L’ordonnance en cause supprime le compte personnel de prévention de la pénibilité pour lui préférer un compte qui renvoie aux prémices des réflexions et négociations sur cette question fondamentale.
Depuis l’entrée en vigueur du dispositif en 2015, 975 000 comptes pénibilité ont été ouverts : un tiers d’entre eux est crédité de quatre points, un autre tiers de huit. Peu de personnes sont parties à la retraite de manière anticipée, mais cela est dû aux faits que l’utilisation des points n’a été possible qu’à partir de 2016 et que les entreprises ont largement pratiqué la sous-déclaration.
Le nouveau système ne permettrait que 10 000 départs anticipés à la retraite en 2018.
Pourtant, les expositions à la pénibilité sont particulièrement importantes en France ; c’est notamment le cas de l’exposition aux mouvements répétitifs et aux produits chimiques, au port de charges lourdes, à des températures extrêmes et à des postures douloureuses, autant d’expositions qui sortent du dispositif, en renvoyant à une visite médicale à la fin de carrière. Cette évolution change la philosophie du dispositif, en privilégiant la réparation plutôt que la prévention.

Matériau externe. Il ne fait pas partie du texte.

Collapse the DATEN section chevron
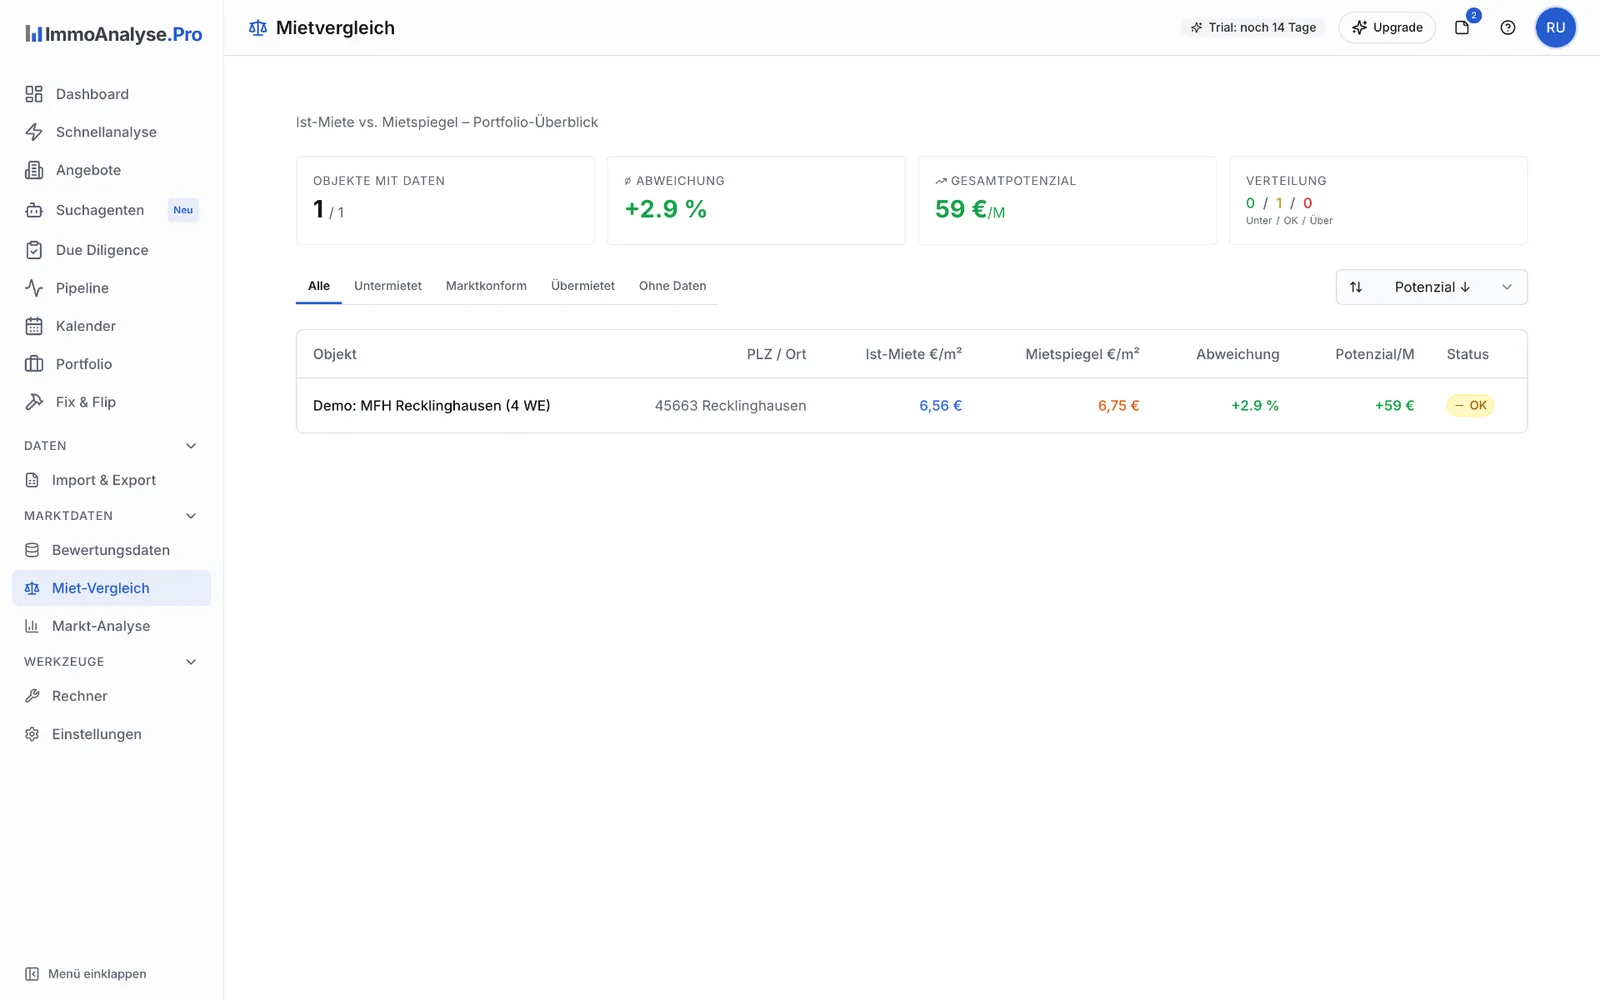Image resolution: width=1600 pixels, height=1000 pixels. click(x=191, y=446)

Les entreprises ont obtenu la suppression de deux cotisations, alors que le choix de financement par la création d’un fonds alimenté par ces cotisations patronales traduisait la volonté d’une solidarité interprofessionnelle. Ce financement permettait aussi de responsabiliser les employeurs, en les incitant financièrement à se mobiliser : s’ils voulaient payer des cotisations moins élevées, ils devaient réduire l’exposition de leurs salariés aux facteurs de pénibilité.
De plus, avec le renvoi de la mesure de l’exposition des trois critères dits ergonomiques à une visite médicale a posteriori, pour bénéficier d’un départ anticipé, les travailleurs exposés devront s’être vu reconnaître une incapacité permanente du fait de leurs conditions de travail égale ou supérieure à 10 %, et ce sans condition spécifique quant à une durée d’exposition.
Je n’ose penser que les représentants des employeurs, depuis la création du compte, aient voulu que les salariés concernés basculent en invalidité, dont le coût pèse sur la collectivité.